Ce réacteur expérimental d'irradiation est destiné à la recherche sur les comportements des matériaux et combustibles entrant dans la composition des réacteurs de centrales nucléaires. Par ailleurs, le RJH permettra de produire 25 % des besoins européens en isotopes radioactifs (thallium, technitium, iode-131…) à courte durée de vie et donc instockables, utilisés dans le secteur de la médecine nucléaire notamment pour les examens radio-isotopiques (imagerie médicale).


Photo : Anvar
Photo : Anvar
100 millions d'euros sont affectés à l'Agence nationale de gestion des déchets radioactifs (Andra) pour la recherche de solutions innovantes dans le traitement des déchets radioactifs.


Photo : CEA
Photo : CEA
Le réacteur Jules Horowitz : un projet européen.
Le réacteur Jules Horowitz (RJH) prépare l'Europe à la relève des réacteurs de recherche. Plusieurs réacteurs d'irradiation ont été construits depuis 50 ans dans plusieurs pays européens (Belgique, Pays-Bas, Norvège, République tchèque) mais devront être arrêtés en raison de leur âge.
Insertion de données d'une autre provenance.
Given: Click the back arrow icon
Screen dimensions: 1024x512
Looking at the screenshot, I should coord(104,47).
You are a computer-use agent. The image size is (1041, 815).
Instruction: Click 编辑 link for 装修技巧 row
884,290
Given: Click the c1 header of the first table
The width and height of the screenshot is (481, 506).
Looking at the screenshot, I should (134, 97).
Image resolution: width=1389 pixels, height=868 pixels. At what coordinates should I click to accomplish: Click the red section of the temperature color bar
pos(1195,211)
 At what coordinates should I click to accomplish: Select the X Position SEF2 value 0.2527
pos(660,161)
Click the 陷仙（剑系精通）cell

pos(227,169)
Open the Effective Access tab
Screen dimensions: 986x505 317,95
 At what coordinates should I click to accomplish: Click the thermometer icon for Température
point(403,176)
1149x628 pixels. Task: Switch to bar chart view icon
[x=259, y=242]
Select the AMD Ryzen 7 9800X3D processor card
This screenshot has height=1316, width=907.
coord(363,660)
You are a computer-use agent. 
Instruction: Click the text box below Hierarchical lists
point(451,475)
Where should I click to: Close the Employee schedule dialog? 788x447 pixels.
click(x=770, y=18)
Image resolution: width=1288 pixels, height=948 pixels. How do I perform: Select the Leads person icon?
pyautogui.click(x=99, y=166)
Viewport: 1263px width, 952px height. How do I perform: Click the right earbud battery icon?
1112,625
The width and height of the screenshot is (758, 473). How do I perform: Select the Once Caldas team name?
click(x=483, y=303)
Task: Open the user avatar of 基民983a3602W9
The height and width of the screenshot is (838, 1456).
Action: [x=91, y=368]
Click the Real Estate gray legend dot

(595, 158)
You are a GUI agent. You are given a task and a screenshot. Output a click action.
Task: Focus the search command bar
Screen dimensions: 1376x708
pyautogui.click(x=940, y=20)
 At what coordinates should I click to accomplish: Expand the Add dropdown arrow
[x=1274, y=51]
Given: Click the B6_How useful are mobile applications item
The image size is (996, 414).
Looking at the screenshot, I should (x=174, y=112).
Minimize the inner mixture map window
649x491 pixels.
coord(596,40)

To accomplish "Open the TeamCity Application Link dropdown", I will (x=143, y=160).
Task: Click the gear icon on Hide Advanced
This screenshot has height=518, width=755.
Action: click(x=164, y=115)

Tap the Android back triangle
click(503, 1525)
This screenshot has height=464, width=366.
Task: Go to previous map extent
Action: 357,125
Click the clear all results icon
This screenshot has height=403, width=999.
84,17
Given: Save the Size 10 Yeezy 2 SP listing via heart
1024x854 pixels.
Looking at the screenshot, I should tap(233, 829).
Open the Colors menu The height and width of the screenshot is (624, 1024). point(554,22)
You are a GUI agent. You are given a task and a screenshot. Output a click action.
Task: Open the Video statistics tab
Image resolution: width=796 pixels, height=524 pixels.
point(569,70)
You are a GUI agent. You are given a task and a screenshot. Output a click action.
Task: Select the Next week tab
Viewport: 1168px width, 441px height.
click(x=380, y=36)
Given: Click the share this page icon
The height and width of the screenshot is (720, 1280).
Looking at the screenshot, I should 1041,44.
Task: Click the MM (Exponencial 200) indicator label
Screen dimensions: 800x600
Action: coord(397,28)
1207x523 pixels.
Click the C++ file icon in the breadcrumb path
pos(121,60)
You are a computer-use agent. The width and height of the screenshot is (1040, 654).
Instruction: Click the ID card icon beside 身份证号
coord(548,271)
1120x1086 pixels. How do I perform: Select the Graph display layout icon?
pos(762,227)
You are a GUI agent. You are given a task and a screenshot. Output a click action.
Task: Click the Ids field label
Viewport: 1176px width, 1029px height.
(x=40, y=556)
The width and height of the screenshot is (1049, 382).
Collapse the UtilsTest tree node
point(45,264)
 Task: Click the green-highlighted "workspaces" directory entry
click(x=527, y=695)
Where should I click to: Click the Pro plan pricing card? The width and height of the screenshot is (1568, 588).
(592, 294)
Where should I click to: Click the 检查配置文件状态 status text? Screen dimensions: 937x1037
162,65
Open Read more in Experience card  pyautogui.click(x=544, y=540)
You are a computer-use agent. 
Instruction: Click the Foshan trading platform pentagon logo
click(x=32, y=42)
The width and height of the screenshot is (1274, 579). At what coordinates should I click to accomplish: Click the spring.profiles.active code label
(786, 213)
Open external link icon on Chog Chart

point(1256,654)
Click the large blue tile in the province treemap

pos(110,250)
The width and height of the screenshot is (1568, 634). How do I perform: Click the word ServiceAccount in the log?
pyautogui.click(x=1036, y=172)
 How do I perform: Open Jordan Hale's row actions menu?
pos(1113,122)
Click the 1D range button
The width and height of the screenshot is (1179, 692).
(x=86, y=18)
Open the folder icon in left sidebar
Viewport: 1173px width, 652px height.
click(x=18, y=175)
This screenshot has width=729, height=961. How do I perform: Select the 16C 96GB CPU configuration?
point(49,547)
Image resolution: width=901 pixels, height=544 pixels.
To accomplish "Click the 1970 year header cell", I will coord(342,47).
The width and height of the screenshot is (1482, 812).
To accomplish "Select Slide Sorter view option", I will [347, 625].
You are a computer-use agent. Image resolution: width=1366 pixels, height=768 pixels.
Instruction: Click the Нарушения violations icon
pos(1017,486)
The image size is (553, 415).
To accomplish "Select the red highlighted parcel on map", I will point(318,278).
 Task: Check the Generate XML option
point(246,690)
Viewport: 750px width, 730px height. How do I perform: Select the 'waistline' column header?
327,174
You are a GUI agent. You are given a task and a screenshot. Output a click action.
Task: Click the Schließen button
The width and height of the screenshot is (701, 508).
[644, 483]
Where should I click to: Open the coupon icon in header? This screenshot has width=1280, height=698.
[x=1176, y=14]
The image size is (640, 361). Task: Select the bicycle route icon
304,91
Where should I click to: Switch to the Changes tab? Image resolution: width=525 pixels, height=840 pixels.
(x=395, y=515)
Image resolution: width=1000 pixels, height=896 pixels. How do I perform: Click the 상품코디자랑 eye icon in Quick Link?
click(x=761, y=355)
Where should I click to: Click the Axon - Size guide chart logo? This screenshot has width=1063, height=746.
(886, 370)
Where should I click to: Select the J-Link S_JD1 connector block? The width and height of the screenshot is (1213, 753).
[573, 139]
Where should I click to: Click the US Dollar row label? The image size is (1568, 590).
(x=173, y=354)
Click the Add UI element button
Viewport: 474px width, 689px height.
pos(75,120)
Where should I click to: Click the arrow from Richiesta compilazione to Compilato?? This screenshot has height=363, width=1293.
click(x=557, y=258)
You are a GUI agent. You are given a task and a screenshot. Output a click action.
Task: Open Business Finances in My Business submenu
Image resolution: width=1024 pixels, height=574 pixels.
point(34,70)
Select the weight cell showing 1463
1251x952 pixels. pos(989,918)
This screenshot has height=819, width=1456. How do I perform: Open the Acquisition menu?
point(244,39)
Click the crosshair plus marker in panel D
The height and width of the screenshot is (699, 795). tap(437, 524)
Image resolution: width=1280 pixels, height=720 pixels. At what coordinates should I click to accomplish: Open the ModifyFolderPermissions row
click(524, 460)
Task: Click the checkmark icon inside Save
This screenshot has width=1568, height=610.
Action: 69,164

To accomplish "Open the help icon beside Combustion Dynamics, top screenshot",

Le dernier réacteur français de ce type encore en service, Osiris (à Saclay, en Essonne), sera arrêté en 2012 et remplacé par le RJH en 2014. Ce projet de l'Espace européen de la recherche associe outre la France plusieurs pays parmi lesquels la Belgique, l'Espagne, les Pays-Bas, la République tchèque, la Finlande, l'Inde et le Japon.

Le RJH s'impose en Europe pour répondre aux besoins expérimentaux des matériaux et combustibles des centrales nucléaires et pour assurer la production de radioéléments utilisés en particulier dans le domaine médical.

Pourquoi un réacteur d'irradiation ? Les projets de réacteurs nécessitent en permanence des études pour accroître leur performances, améliorer leur sûreté, prévoir leur comportement en phase d'industrialisation. Aux études théoriques faisant appel à de puissants modèles mathématiques, il est nécessaire d'adjoindre des expériences de mise au point et de validation nécessitant, pour une grande partie, l'utilisation de flux de neutrons dans des réacteurs spécialisés. C'est le rôle des réacteurs d'irradiation. Le réacteur Jules Horowitz s'inscrit dans cette logique de recherche et d'expérimentation pour une meilleure connaissance des réacteurs à fission.